Work order: When you reach the line that contains "Contact (239, 2063)" in the data below, start reproducing lines exactly, and stop after the line that contains "17 (649, 2087)".

The records:
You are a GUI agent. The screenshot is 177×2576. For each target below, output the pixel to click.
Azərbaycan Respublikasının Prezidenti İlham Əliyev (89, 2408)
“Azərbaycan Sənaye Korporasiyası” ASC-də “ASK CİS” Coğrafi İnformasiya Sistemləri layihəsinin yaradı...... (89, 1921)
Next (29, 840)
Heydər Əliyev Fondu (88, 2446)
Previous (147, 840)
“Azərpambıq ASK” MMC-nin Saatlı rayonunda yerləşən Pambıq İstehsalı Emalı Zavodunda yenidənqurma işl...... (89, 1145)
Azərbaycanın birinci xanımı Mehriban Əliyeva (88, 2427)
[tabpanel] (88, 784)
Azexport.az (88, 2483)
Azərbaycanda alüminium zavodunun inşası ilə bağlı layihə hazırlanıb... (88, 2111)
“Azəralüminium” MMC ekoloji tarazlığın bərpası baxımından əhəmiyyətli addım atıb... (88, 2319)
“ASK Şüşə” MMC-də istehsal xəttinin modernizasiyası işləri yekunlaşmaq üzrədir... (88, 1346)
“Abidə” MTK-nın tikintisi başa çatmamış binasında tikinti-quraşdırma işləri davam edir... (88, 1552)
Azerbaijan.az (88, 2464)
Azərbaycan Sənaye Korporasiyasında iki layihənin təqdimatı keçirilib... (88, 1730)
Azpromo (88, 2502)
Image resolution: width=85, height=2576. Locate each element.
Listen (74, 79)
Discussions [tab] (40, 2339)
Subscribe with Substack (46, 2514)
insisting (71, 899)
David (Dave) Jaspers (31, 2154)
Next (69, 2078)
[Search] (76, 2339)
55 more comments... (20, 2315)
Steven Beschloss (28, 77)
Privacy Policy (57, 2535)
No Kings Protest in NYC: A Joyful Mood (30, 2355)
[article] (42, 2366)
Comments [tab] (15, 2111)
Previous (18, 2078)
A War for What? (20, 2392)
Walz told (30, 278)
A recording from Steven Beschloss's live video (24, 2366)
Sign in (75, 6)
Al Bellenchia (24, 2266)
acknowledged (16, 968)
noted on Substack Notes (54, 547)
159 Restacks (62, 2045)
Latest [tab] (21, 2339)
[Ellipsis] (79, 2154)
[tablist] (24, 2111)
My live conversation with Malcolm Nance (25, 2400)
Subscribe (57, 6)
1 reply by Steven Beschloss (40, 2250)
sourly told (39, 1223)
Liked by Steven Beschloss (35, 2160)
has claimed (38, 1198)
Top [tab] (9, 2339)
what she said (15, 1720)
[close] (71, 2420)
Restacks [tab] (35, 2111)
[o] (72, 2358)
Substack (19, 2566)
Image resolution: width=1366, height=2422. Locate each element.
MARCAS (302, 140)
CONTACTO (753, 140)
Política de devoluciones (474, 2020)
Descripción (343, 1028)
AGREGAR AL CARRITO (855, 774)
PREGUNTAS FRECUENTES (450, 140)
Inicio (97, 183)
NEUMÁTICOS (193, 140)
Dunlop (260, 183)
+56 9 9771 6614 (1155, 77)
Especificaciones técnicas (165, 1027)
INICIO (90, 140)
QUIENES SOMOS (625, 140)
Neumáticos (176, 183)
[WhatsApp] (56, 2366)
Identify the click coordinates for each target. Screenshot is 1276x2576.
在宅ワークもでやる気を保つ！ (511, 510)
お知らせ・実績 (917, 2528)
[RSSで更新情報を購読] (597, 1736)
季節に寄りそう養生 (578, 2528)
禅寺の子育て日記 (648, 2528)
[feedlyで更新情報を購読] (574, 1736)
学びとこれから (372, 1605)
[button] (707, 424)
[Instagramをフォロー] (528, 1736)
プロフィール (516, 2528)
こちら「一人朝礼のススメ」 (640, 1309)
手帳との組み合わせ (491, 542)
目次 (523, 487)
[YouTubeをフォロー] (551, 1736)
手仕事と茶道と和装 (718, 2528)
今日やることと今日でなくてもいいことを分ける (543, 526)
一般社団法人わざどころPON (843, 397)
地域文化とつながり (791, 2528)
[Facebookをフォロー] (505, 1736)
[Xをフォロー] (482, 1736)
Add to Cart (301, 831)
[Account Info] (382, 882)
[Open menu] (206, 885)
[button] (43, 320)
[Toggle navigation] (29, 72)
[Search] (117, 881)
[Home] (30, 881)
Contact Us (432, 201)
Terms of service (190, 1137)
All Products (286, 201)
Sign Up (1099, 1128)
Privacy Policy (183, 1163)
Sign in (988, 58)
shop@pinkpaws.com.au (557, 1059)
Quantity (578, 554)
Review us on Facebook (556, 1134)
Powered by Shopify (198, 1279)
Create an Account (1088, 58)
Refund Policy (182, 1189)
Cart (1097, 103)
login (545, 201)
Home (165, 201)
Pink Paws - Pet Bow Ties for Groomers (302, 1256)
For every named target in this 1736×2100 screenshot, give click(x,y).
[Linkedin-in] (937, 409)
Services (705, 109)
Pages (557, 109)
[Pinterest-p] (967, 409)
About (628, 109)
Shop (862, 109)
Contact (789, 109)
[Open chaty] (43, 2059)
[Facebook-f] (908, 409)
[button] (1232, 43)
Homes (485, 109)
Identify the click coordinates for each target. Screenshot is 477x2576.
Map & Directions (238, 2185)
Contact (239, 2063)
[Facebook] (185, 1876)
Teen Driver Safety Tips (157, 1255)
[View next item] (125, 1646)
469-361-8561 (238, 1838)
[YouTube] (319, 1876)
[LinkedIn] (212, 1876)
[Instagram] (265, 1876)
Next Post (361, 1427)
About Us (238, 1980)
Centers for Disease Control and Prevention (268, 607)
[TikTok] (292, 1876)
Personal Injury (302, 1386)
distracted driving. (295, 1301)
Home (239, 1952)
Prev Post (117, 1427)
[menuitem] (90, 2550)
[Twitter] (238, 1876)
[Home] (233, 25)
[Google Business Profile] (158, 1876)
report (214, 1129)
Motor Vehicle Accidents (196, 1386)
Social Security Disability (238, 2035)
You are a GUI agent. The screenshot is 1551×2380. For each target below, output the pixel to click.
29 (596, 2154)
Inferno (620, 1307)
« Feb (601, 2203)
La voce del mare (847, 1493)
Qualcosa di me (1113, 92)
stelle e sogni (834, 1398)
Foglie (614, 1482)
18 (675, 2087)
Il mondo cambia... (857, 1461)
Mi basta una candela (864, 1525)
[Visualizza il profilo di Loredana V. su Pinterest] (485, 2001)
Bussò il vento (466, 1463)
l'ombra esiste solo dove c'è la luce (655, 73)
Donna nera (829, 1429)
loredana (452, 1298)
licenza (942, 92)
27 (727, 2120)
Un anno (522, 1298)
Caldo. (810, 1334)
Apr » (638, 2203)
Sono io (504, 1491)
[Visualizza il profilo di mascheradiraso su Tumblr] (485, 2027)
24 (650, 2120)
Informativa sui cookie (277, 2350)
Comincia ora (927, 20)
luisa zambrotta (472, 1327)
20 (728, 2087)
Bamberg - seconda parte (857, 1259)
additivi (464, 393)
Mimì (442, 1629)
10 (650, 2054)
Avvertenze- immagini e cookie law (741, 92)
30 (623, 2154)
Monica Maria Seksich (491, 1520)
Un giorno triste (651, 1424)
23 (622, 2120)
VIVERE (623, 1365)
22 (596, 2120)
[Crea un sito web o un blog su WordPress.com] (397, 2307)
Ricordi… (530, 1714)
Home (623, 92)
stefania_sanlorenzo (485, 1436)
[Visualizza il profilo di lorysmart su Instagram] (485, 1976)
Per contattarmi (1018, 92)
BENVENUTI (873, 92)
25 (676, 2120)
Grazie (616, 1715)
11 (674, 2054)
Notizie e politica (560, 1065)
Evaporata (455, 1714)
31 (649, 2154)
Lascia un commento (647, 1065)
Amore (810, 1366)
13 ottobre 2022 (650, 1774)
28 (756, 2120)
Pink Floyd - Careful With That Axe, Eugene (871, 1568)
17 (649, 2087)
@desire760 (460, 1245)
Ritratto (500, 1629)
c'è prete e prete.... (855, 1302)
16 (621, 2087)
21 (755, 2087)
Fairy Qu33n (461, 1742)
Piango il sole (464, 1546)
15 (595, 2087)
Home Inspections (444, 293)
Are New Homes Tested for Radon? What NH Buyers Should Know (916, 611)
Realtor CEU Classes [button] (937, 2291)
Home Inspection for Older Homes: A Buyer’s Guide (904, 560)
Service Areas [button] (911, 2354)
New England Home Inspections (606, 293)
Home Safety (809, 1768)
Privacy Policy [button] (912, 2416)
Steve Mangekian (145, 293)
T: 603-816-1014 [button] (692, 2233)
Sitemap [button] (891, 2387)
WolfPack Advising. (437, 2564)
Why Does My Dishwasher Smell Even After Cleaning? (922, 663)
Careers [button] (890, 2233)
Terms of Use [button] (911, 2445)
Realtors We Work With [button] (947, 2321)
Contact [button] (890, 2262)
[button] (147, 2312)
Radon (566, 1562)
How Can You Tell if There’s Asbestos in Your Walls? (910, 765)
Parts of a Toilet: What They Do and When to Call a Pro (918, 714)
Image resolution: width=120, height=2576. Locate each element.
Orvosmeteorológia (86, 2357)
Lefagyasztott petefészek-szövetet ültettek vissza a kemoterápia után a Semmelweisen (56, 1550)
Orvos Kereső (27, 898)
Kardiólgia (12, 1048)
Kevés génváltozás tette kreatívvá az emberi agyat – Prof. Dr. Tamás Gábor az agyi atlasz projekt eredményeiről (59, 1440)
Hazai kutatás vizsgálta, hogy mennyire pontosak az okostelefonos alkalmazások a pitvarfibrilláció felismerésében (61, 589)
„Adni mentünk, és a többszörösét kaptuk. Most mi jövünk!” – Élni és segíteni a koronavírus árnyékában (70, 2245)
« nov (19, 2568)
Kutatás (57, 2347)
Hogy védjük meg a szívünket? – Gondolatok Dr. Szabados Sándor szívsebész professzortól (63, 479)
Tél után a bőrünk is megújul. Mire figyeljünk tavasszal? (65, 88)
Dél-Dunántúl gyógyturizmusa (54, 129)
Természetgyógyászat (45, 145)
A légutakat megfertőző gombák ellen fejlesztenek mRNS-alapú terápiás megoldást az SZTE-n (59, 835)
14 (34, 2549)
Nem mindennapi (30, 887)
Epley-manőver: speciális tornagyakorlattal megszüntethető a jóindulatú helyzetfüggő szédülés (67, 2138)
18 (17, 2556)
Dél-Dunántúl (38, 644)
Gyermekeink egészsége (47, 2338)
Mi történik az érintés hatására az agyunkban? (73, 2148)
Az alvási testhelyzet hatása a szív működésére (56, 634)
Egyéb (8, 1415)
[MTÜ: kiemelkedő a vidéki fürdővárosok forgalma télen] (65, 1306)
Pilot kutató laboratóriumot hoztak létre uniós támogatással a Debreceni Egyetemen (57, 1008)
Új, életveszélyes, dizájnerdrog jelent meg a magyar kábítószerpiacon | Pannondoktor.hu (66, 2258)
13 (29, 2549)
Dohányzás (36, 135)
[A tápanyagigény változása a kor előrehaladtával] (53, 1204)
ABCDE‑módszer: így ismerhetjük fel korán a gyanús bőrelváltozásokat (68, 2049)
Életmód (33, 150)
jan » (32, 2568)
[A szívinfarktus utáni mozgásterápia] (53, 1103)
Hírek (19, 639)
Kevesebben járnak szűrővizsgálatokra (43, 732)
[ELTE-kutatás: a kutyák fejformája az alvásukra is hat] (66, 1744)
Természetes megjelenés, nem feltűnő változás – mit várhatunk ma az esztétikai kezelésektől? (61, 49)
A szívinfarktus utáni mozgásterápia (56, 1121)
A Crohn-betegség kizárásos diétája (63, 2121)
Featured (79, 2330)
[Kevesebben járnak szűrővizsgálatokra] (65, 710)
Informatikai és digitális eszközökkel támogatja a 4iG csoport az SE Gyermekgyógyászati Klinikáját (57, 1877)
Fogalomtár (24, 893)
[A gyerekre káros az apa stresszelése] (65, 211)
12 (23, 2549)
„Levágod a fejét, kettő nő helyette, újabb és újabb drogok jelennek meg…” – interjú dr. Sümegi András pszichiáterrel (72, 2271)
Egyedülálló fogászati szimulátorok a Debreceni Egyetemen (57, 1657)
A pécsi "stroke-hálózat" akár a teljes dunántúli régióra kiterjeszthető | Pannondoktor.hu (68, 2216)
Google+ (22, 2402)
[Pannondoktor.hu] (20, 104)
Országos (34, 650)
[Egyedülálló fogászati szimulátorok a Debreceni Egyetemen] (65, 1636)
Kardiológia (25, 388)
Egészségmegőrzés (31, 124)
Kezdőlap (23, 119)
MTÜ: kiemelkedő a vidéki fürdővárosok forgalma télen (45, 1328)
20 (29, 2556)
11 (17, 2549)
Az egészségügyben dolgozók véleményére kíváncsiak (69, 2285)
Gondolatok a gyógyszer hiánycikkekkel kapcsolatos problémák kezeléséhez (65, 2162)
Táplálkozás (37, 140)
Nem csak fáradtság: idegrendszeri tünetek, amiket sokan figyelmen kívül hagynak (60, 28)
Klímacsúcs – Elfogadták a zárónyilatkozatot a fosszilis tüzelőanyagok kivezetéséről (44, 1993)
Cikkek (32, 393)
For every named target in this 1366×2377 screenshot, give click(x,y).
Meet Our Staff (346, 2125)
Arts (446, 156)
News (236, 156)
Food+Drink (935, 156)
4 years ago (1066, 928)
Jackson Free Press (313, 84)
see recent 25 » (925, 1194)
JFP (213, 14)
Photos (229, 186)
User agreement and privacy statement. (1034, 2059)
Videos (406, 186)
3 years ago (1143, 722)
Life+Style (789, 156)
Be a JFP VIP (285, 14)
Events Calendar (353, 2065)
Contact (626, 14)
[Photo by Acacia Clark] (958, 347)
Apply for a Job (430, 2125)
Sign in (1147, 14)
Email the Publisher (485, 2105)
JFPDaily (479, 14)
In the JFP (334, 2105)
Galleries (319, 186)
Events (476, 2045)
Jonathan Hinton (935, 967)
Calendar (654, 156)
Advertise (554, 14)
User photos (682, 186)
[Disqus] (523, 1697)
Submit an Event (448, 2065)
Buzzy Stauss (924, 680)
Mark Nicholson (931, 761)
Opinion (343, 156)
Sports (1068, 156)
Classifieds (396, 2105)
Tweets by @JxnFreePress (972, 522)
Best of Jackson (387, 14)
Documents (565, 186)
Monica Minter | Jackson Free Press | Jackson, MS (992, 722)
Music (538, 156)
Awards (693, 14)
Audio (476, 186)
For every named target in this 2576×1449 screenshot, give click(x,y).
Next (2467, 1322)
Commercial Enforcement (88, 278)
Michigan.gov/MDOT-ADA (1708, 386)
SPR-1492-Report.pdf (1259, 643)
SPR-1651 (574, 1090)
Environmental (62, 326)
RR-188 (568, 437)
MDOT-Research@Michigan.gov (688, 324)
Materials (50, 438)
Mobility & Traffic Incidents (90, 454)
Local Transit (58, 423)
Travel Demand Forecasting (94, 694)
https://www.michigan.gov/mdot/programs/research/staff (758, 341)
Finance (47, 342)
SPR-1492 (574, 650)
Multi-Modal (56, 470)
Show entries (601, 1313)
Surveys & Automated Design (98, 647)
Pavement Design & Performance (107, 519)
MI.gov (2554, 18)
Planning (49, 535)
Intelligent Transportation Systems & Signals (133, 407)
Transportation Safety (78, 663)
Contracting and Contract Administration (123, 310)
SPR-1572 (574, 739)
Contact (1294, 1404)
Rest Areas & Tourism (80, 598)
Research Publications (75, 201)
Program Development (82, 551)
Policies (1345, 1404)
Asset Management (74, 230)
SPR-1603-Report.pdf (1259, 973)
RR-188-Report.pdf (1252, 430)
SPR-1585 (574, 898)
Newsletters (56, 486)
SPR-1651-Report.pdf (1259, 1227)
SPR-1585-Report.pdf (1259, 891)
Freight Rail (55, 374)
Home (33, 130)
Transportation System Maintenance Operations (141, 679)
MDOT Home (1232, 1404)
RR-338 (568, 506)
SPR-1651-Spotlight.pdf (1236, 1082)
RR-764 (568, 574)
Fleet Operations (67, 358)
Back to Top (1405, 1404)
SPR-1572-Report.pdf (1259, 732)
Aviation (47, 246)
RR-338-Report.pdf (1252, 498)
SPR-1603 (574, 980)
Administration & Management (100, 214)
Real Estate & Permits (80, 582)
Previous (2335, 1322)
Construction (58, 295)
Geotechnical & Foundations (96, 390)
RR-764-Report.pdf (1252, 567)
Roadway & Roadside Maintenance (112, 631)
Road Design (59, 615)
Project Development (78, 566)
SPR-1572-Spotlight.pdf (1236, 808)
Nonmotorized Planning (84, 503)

Reply to the exercise:
Contact (239, 2063)
[Facebook] (185, 1876)
Teen Driver Safety Tips (157, 1255)
[View next item] (125, 1646)
469-361-8561 (238, 1838)
[YouTube] (319, 1876)
[LinkedIn] (212, 1876)
[Instagram] (265, 1876)
Next Post (361, 1427)
About Us (238, 1980)
Centers for Disease Control and Prevention (268, 607)
[TikTok] (292, 1876)
Personal Injury (302, 1386)
distracted driving. (295, 1301)
Home (239, 1952)
Prev Post (117, 1427)
[menuitem] (90, 2550)
[Twitter] (238, 1876)
[Home] (233, 25)
[Google Business Profile] (158, 1876)
report (214, 1129)
Motor Vehicle Accidents (196, 1386)
Social Security Disability (238, 2035)
You are a GUI agent. The screenshot is 1551×2380. For each target below, output the pixel to click.
29 (596, 2154)
Inferno (620, 1307)
« Feb (601, 2203)
La voce del mare (847, 1493)
Qualcosa di me (1113, 92)
stelle e sogni (834, 1398)
Foglie (614, 1482)
18 (675, 2087)
Il mondo cambia... (857, 1461)
Mi basta una candela (864, 1525)
[Visualizza il profilo di Loredana V. su Pinterest] (485, 2001)
Bussò il vento (466, 1463)
l'ombra esiste solo dove c'è la luce (655, 73)
Donna nera (829, 1429)
loredana (452, 1298)
licenza (942, 92)
27 (727, 2120)
Un anno (522, 1298)
Caldo. (810, 1334)
Apr » (638, 2203)
Sono io (504, 1491)
[Visualizza il profilo di mascheradiraso su Tumblr] (485, 2027)
24 (650, 2120)
Informativa sui cookie (277, 2350)
Comincia ora (927, 20)
luisa zambrotta (472, 1327)
20 (728, 2087)
Bamberg - seconda parte (857, 1259)
additivi (464, 393)
Mimì (442, 1629)
10 (650, 2054)
Avvertenze- immagini e cookie law (741, 92)
30 (623, 2154)
Monica Maria Seksich (491, 1520)
Un giorno triste (651, 1424)
23 (622, 2120)
VIVERE (623, 1365)
22 (596, 2120)
[Crea un sito web o un blog su WordPress.com] (397, 2307)
Ricordi… (530, 1714)
Home (623, 92)
stefania_sanlorenzo (485, 1436)
[Visualizza il profilo di lorysmart su Instagram] (485, 1976)
Per contattarmi (1018, 92)
BENVENUTI (873, 92)
25 (676, 2120)
Grazie (616, 1715)
11 (674, 2054)
Notizie e politica (560, 1065)
Evaporata (455, 1714)
31 (649, 2154)
Lascia un commento (647, 1065)
Amore (810, 1366)
13 ottobre 2022 (650, 1774)
28 (756, 2120)
Pink Floyd - Careful With That Axe, Eugene (871, 1568)
17 (649, 2087)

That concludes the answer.